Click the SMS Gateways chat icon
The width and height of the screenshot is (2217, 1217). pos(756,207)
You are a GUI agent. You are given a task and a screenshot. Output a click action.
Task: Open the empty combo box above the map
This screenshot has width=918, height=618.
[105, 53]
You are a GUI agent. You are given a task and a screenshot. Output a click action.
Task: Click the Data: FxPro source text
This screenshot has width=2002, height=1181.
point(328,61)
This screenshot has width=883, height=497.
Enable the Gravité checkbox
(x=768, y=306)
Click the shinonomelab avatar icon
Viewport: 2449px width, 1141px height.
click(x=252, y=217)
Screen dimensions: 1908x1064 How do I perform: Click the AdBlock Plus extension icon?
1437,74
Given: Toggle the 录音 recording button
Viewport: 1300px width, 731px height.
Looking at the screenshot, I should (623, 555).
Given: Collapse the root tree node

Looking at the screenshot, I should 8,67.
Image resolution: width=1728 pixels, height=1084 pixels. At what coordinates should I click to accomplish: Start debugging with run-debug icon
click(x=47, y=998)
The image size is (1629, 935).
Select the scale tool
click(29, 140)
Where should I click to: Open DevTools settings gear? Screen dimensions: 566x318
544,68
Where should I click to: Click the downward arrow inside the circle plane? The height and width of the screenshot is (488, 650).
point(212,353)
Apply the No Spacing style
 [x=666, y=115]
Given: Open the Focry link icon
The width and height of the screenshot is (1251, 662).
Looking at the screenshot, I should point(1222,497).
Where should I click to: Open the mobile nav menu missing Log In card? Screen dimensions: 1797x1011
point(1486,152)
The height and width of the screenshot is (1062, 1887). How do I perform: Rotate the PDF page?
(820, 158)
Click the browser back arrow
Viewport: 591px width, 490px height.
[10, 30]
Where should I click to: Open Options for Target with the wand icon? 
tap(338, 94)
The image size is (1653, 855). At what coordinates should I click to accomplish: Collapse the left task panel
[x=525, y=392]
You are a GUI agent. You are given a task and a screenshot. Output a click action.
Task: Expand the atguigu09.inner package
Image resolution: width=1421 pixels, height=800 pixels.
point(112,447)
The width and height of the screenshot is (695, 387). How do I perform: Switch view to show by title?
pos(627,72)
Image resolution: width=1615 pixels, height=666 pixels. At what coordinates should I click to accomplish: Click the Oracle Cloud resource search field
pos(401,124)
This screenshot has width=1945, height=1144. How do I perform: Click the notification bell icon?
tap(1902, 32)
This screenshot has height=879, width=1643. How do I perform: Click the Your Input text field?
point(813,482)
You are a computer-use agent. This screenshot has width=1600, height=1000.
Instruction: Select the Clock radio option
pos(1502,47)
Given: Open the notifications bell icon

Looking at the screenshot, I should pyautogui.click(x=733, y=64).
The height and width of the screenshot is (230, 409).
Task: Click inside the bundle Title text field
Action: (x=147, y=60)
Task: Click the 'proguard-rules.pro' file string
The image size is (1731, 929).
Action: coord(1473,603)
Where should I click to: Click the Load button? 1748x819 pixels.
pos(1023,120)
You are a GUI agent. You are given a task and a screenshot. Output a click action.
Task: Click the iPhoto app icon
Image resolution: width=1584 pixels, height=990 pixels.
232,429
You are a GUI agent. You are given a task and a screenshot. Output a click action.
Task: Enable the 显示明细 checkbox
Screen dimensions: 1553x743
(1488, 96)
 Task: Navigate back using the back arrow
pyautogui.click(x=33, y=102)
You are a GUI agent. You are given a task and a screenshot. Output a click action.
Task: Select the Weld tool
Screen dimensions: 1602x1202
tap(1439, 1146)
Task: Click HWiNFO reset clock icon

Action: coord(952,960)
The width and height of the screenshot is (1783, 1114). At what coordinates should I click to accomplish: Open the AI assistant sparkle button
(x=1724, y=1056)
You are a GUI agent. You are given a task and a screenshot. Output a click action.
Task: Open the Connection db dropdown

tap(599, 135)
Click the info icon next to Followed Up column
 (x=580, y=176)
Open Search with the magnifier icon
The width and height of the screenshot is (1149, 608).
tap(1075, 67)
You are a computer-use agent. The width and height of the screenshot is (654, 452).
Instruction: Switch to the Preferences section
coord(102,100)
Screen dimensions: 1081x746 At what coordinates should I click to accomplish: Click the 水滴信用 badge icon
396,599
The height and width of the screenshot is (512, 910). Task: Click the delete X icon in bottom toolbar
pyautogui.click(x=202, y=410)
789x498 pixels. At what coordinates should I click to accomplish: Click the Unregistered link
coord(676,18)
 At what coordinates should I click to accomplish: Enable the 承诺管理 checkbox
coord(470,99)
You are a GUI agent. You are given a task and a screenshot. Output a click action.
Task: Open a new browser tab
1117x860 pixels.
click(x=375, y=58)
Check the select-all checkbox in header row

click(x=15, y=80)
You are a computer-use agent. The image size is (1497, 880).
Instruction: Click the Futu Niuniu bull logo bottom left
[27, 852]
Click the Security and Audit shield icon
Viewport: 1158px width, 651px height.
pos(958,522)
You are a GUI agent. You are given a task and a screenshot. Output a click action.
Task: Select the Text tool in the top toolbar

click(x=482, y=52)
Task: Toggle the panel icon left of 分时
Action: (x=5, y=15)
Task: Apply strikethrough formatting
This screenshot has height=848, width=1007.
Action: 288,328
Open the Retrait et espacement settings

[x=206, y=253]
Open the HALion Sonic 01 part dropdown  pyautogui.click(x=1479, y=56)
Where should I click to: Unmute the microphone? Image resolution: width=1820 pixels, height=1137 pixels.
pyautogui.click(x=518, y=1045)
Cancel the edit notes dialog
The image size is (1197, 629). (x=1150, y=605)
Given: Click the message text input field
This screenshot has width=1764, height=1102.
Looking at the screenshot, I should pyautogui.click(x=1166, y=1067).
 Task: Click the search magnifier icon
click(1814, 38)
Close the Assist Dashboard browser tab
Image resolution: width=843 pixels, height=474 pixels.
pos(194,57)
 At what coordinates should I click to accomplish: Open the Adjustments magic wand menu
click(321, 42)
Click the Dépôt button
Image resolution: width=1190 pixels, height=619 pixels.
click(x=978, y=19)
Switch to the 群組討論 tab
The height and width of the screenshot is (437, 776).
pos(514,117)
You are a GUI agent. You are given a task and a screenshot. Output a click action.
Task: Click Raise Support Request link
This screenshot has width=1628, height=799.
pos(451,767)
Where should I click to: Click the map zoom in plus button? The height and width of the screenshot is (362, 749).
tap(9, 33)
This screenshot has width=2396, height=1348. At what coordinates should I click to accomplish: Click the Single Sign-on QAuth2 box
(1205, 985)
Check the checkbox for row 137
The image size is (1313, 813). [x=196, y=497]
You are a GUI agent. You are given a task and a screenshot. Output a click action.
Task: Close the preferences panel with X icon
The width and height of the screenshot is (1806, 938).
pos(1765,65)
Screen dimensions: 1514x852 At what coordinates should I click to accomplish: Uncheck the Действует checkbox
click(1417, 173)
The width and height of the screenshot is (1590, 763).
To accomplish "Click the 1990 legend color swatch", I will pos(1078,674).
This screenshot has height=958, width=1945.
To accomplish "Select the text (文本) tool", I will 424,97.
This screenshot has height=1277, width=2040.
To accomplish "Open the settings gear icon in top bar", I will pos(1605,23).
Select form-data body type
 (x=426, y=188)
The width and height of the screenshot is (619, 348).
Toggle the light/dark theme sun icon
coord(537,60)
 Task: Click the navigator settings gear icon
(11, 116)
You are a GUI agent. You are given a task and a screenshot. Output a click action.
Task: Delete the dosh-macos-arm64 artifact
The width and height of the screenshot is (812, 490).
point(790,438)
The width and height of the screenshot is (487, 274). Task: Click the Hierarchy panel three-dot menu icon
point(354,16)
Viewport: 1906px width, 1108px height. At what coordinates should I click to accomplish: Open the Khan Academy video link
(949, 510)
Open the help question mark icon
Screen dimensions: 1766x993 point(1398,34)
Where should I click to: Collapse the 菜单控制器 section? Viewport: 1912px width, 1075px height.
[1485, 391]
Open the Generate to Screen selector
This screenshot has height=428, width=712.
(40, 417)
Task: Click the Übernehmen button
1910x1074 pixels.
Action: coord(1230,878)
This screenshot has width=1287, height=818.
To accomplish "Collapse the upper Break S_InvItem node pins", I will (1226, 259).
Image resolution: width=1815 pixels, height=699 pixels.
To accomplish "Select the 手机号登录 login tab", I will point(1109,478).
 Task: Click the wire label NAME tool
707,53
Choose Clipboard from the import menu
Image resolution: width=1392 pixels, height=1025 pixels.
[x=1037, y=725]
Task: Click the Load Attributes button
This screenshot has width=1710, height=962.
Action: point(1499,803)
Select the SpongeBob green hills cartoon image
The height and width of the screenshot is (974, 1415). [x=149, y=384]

==================================================

PROBLEM TO SOLVE: Please give back exactly the lines of this listing beginning at the line with "This screenshot has width=918, height=618." and ending with the line with "This screenshot has width=883, height=497.", both included, and nothing else.

REPLY:
This screenshot has width=918, height=618.
[105, 53]
You are a GUI agent. You are given a task and a screenshot. Output a click action.
Task: Click the Data: FxPro source text
This screenshot has width=2002, height=1181.
point(328,61)
This screenshot has width=883, height=497.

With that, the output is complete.